EXERCISE AIM
Substitute "How would I carry out" for each occurrence of "How do I perform" in the data below. Reproduce all other text without any change.

Target pointing data
•••••
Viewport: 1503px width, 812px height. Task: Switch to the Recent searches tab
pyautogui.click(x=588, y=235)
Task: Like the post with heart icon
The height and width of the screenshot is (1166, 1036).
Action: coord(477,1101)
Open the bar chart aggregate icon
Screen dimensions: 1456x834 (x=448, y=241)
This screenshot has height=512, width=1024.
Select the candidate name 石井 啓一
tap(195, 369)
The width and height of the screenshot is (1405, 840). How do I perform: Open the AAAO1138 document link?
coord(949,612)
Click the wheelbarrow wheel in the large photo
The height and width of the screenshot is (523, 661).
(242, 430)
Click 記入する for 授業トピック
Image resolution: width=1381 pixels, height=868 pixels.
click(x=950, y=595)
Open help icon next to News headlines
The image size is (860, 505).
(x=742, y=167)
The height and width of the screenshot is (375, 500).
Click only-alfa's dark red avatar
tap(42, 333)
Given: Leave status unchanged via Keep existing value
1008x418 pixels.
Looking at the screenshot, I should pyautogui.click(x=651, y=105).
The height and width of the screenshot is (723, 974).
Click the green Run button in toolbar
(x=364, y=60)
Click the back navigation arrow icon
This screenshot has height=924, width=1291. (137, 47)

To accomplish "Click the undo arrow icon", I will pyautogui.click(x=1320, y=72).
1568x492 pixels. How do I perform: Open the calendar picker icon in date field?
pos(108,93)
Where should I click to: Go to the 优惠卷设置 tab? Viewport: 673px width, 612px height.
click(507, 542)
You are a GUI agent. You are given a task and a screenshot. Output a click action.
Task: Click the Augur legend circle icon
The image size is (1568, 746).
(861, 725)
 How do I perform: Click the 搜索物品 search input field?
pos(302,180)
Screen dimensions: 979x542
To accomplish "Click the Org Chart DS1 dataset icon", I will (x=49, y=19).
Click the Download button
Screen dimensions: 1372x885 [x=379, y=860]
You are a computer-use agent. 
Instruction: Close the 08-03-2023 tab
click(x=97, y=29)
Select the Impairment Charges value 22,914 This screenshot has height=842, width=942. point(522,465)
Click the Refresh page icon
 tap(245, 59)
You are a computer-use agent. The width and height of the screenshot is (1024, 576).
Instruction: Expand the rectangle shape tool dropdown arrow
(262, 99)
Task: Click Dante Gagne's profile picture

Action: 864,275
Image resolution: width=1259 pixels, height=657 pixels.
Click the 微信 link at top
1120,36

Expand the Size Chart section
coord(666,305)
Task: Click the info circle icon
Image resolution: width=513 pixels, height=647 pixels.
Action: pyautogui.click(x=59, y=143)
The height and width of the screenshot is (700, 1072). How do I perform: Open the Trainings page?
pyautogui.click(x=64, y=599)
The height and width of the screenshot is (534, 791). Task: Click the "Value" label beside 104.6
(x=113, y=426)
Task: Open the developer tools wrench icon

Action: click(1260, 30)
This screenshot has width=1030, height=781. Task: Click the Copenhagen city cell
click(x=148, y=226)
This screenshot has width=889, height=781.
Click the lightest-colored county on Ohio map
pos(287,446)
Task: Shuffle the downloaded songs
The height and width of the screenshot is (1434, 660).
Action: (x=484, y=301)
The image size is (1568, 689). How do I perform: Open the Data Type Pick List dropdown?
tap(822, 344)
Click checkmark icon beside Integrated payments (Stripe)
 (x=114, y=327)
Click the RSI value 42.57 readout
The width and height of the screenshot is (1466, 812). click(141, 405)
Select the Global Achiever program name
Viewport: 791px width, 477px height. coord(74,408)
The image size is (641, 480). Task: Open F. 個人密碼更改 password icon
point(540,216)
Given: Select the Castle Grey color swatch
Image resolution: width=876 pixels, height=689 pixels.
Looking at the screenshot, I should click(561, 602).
•••••
EXERCISE RESPONSE
Viewport: 1503px width, 812px height. Task: Switch to the Recent searches tab
pyautogui.click(x=588, y=235)
Task: Like the post with heart icon
The height and width of the screenshot is (1166, 1036).
Action: coord(477,1101)
Open the bar chart aggregate icon
Screen dimensions: 1456x834 (x=448, y=241)
This screenshot has height=512, width=1024.
Select the candidate name 石井 啓一
tap(195, 369)
The width and height of the screenshot is (1405, 840). How would I carry out: Open the AAAO1138 document link?
coord(949,612)
Click the wheelbarrow wheel in the large photo
The height and width of the screenshot is (523, 661).
(242, 430)
Click 記入する for 授業トピック
Image resolution: width=1381 pixels, height=868 pixels.
click(x=950, y=595)
Open help icon next to News headlines
The image size is (860, 505).
(x=742, y=167)
The height and width of the screenshot is (375, 500).
Click only-alfa's dark red avatar
tap(42, 333)
Given: Leave status unchanged via Keep existing value
1008x418 pixels.
Looking at the screenshot, I should pyautogui.click(x=651, y=105).
The height and width of the screenshot is (723, 974).
Click the green Run button in toolbar
(x=364, y=60)
Click the back navigation arrow icon
This screenshot has height=924, width=1291. (137, 47)

To accomplish "Click the undo arrow icon", I will pyautogui.click(x=1320, y=72).
1568x492 pixels. How would I carry out: Open the calendar picker icon in date field?
pos(108,93)
Where should I click to: Go to the 优惠卷设置 tab? Viewport: 673px width, 612px height.
click(507, 542)
You are a GUI agent. You are given a task and a screenshot. Output a click action.
Task: Click the Augur legend circle icon
The image size is (1568, 746).
(861, 725)
 How would I carry out: Click the 搜索物品 search input field?
pos(302,180)
Screen dimensions: 979x542
To accomplish "Click the Org Chart DS1 dataset icon", I will (x=49, y=19).
Click the Download button
Screen dimensions: 1372x885 [x=379, y=860]
You are a computer-use agent. 
Instruction: Close the 08-03-2023 tab
click(x=97, y=29)
Select the Impairment Charges value 22,914 This screenshot has height=842, width=942. point(522,465)
Click the Refresh page icon
 tap(245, 59)
You are a computer-use agent. The width and height of the screenshot is (1024, 576).
Instruction: Expand the rectangle shape tool dropdown arrow
(262, 99)
Task: Click Dante Gagne's profile picture

Action: 864,275
Image resolution: width=1259 pixels, height=657 pixels.
Click the 微信 link at top
1120,36

Expand the Size Chart section
coord(666,305)
Task: Click the info circle icon
Image resolution: width=513 pixels, height=647 pixels.
Action: pyautogui.click(x=59, y=143)
The height and width of the screenshot is (700, 1072). How would I carry out: Open the Trainings page?
pyautogui.click(x=64, y=599)
The height and width of the screenshot is (534, 791). Task: Click the "Value" label beside 104.6
(x=113, y=426)
Task: Open the developer tools wrench icon

Action: click(1260, 30)
This screenshot has width=1030, height=781. Task: Click the Copenhagen city cell
click(x=148, y=226)
This screenshot has width=889, height=781.
Click the lightest-colored county on Ohio map
pos(287,446)
Task: Shuffle the downloaded songs
The height and width of the screenshot is (1434, 660).
Action: (x=484, y=301)
The image size is (1568, 689). How would I carry out: Open the Data Type Pick List dropdown?
tap(822, 344)
Click checkmark icon beside Integrated payments (Stripe)
 (x=114, y=327)
Click the RSI value 42.57 readout
The width and height of the screenshot is (1466, 812). click(141, 405)
Select the Global Achiever program name
Viewport: 791px width, 477px height. coord(74,408)
The image size is (641, 480). Task: Open F. 個人密碼更改 password icon
point(540,216)
Given: Select the Castle Grey color swatch
Image resolution: width=876 pixels, height=689 pixels.
Looking at the screenshot, I should click(561, 602).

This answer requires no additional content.